[Directions]: How would you translate this sentence from the account of the Horizon newsroom into Spanish: "I stopped teaching English composition and never looked back."?

By Toby Sonneman
Twelve years ago, when I was asked to take over the journalism position after a recently hired teacher left in the middle of the quarter, the Horizon newsroom was a windowless room about the size of a walk-in closet in Laidlaw, as Syre Student Center hadn’t yet been built.
We had a couple of old computers, but no Internet connection. The editor and production editor had to drive out to the printer in Lynden with the finished proofs and if there were any problems, drive back to the college to fix them, then go back to Lynden. We didn’t have digital cameras, so the photo editor had to take the film over to a camera shop in the mall to be developed.
Still, after teaching English 100 and English 101 for several years, I saw journalism as a fresh and lively endeavor. I stopped teaching English composition and never looked back.
The beginning was rocky, and not just because of technical issues. The newspaper operation had a certain, shall I say, lack of professionalism.
Often, stories just weren’t finished by deadline or the production editor failed to finish the layout on time. And embarrassingly (at least to me) several times that first year the paper was printed days after its scheduled publication. Proofreading was nearly nonexistent and errors were rampant.
By the second year, I realized that strict penalties for not meeting deadlines and clear ethical and professional guidelines for journalism students and Horizon staff were essential, not only to the health of the newspaper but also to my own mental health.

[Recorded data]:
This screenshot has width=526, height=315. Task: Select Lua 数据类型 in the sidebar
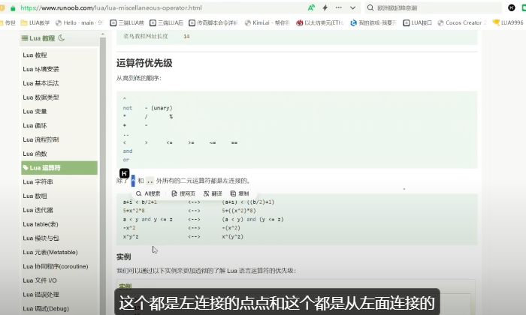click(x=41, y=98)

[Reply to the task]: Dejé de enseñar composición en inglés y nunca miré atrás.